This one comes up constanly and consistently, probably every month or so I would think.

And at the conclusion of every thread it comes down to, try them both and make up your own mind.

I went to Paul at sailing scene 90% sure I was getting an outback, after further reflection and some insight from Paul I decided to try the revo as well. For reasons to numerous to mention it suiting me better.

Try both (with your arms and your legs), and you will know which one is for you straight away.

Thanks,
Luke.


----------



## Buff (Dec 31, 2005)

Matthebat said:


> Just wondering as I'm thinking of an outback, why not the ST turbos??

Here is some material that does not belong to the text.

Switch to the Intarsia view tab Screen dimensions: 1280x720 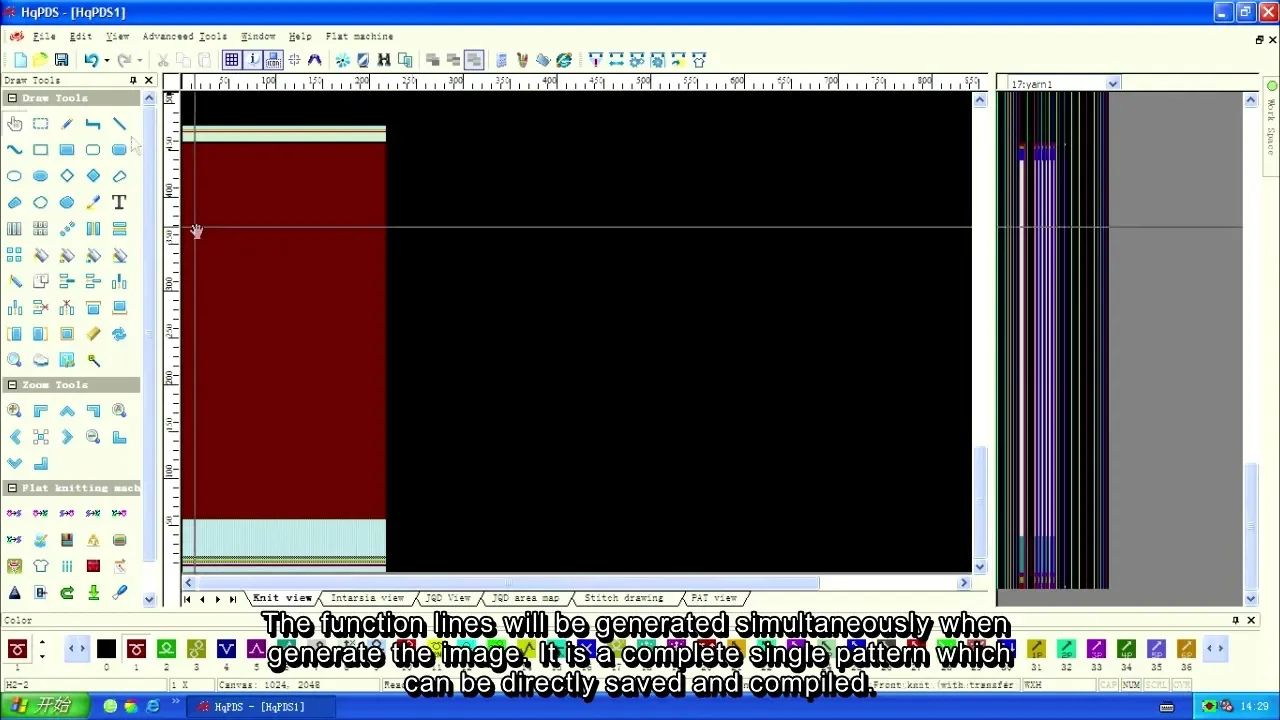pos(367,598)
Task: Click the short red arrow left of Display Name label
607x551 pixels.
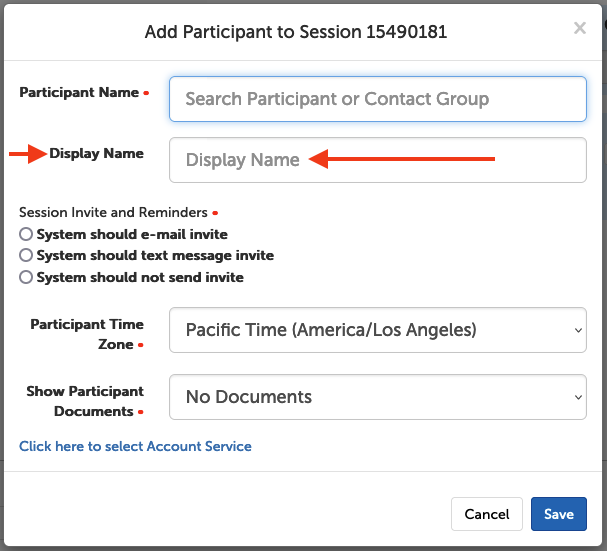Action: [x=28, y=153]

There is nothing wrong with the ST Turbo Fins as long as there used properly.
There has been a lot of instances were people have cracked there Sprockets from trying to put to much effort into there stride and this can place a lot of stress onto the Mirage drive and the sprocket cracks.
For some more opinions on the ST Turbo fins have a search of the forum as there was a period when they first came out where people were having issues ;-)


----------



## nemollie (Sep 3, 2008)

Hows about we agree to disagree on this one !!!.Gettin the poor fellow cross eyed ..... Turtle, only you will know the kayak you feel at home in . Honestly we dont know what yak is best for you , you might never paddle more than 500mtr any trip, you may have arms like legs and legs like tree trunks.We dont know . You have simply got to try both (if you have narrowed it down to these two) hell man there are so many good craft , Why has it gotta be either..... Im not a advocate . ,If you just wanna fish out of it, and enjoy bein on the thing and not worried about names ... a look at viking profish 45 may be up your alley.. Or the ocean kayak prowler 13.. Both of these are great in my opinion but so what ???? my opinion means jack $#@t.... *Keep an open mind and consider all options for your money.* Dont do ya head in with all the hype, Get out there and try anything you like . Different strokes for different blokes!!! . half the fun is in the hunt my friend.


----------



## fishydude (Dec 30, 2007)

Woohoo! for you dude 8) . St's, Sailing rudder and sail are my recommendations ;-) . Removes any question of paddlability  as the Outback IS more stable and, judging by posts I've read in the past, much less likely to throw you into the water with an errant gust of wind while sailing and increases your range to the stage you need to look for somewhere to sleep :twisted: . What Colour are you thinking getting? When's the big day?
Cheers
Mike


----------



## turtle (Jun 10, 2008)

in about a months time when iv saved a little more money  havnt decided on the color yet was thinking grey gunna test them when i get back from melb this weekend


----------



## fishnfreak (Jun 22, 2007)

fishydude said:


> Woohoo! for you dude . St's, Sailing rudder and sail are my recommendations . Removes any question of paddlability as the Outback IS more stable and, judging by posts I've read in the past, much less likely to throw you into the water with an errant gust of wind while sailing and increases your range to the stage you need to look for somewhere to sleep


But how far can you go before a kayak becomes a yacht :lol:

But anyway, congrats on the craft Turtle, itll be good to see how the OB handles when i see you on the big blue soon


----------



## fishydude (Dec 30, 2007)

fishnfreak said:


> But how far can you go before a kayak becomes a yacht :lol:


Huh?...oh! Yot ...lol. :lol: :lol:

I figure once you've overshot the animal skin 'round a frame then the definition of kayak is getting a little loose...lol. Call it what you will, the advantages of being able to sail 30km with all your camping gear on board( or towed on your other yak for off loading and fishing) are too good to pass up for a lazy chap such as myself :lol: ...lol. And when you pull the mast down? :shock: It's a yak again 8) . :shock: ( I think I'll call mine, Optimus Prime 8) :lol: :lol: )

Are you keeping your other yak Turtle? They are good as a trailer and you can use them for shallow areas where a paddle yak has the advantage of no mirage drive. ;-)
Cheers
Mike


----------